While this clearly indicates that the darknet market is booming, it should be emphasized that the $790 million is only 0.08% of the total market share of cryptocurrencies - so the claim that cryptocurrencies are only used by criminals is evidently false. Still, in 2018 the darknet market share was only 0.04% which means that it has doubled within a time span of just 12 months.
The report also gives information from where cryptocurrencies flowed into the darknet: 38.6% from P2P exchanges, 31.8% from centralized exchanges, and 8.8% from exchanges deemed “high-risk.” This means that less than 22% of the transactions came from dedicated wallets. The picture is similar for crypto leaving DNMs: 42.8% of cashed-out currency went to centralized exchanges and 23.2% to P2P exchanges; unnamed services accounted for 11.7%, while darknet markets got 9.1% and high-risk exchanges 4.7%. Noteworthy here: Only 4% were processed through crypto tumblers such as Chipmixer.
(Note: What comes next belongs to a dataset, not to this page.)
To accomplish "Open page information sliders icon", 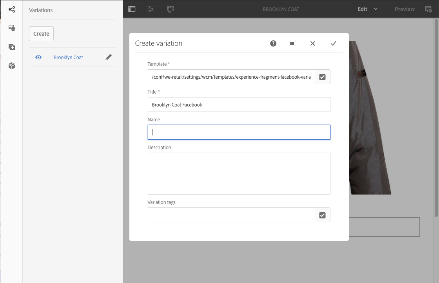I will (151, 9).
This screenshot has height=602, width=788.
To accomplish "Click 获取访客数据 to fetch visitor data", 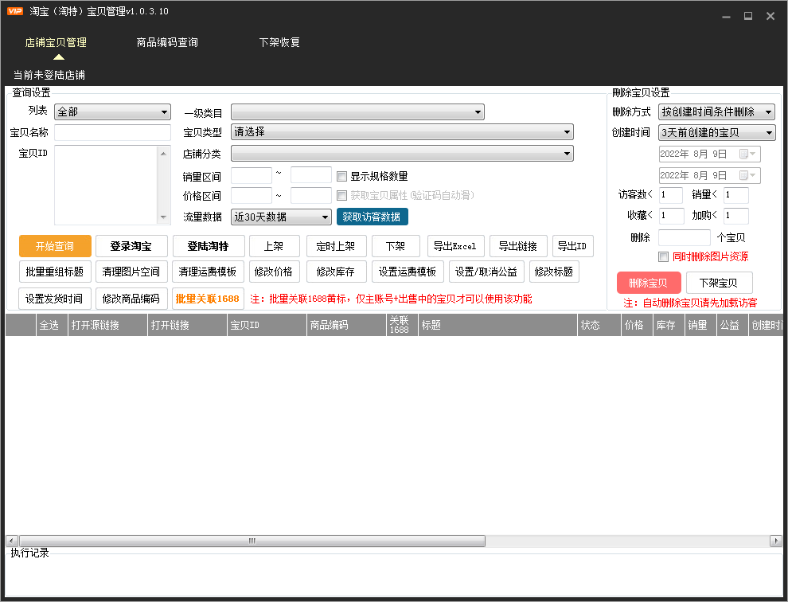I will pyautogui.click(x=372, y=216).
The data above also confirms that the increase in revenue is driven by more purchases rather than larger ones. The median purchase size has remained relatively constant in USD value, but we see that the number of transfers once again jumped significantly, from 9 million to 12 million. This suggests that either more customers bought from darknet markets in 2019, or that old customers are making more purchases.
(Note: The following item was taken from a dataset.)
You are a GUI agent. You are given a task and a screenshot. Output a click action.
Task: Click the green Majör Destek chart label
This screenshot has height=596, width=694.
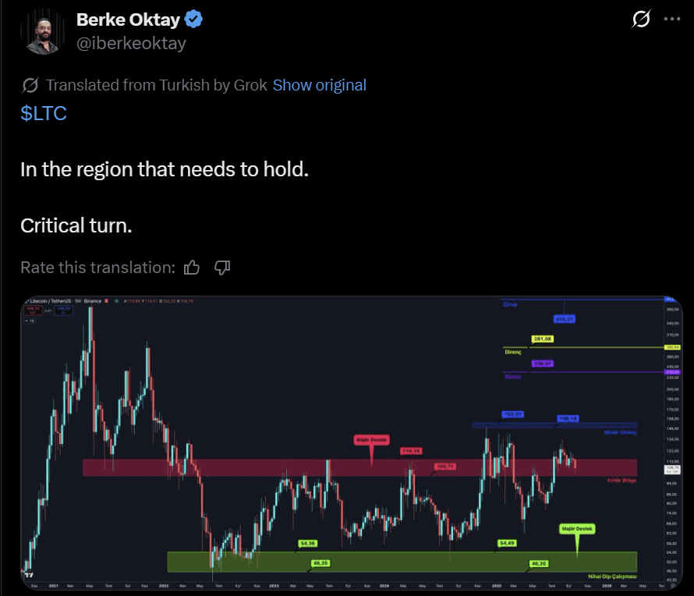click(577, 529)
The report also takes a more detailed look at markets that are not drug-related: Especially UniCC was looked at, as one of the fastest-growing credit card markets on the darknet. UniCC took in at least $22.7 million worth of cryptocurrency in 2019, making it the fourth most active market last year. Activity remained relatively steady over the course of the year, peaking in April. Based on that total sales figure and estimating an average cost of $10 per card, Chainalysis estimates that UNICC sold card data belonging to nearly 3 million customers.
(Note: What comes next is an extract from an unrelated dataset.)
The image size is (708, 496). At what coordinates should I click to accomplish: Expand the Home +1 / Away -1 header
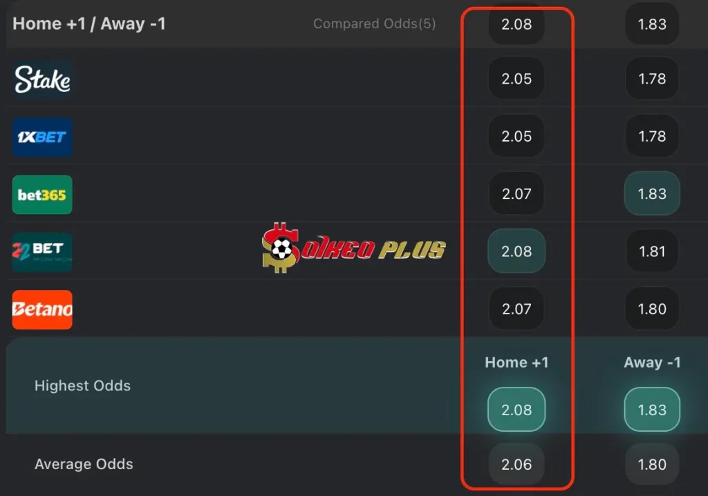point(89,23)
Chainalysis points out that its most interesting find was that darknet markets’ transaction activity appears to be less influenced by the ebbs and flows of the cryptocurrency markets and other forms of seasonality compared to other services. The graph above shows a comparison of total Bitcoin transaction volume between darknet markets and three other types of services over the course of 2019. While all categories see spikes in July around the same time as a Bitcoin price surge, darknet markets exhibit a much less dramatic spike than the others. Looking across the entire year, darknet markets’ transaction activity remains within a much narrower volume range, suggesting that customer behavior is less influenced by changes to Bitcoin’s price.
In summary, the report admits that the picture is unlikely to change in the future. The most popular and profitable sites remain to be drug-focused markets. But, as the report admits, the problem with shutting down markets is that other ones fill the void extremely quickly. As of the end of 2019, there are at least 49 active darknet markets, so both users and vendors are spoilt for choice when seeking a new one. Not only that, but it’s easy for them to coordinate with one another to find new markets on forums such as Dread, a Reddit-like discussion site devoted to darknet markets. So for the authorities this is a rather awkward whack-a-mole game to play. For this reason, we can expect further growth of the darknet market infrastructure in the future.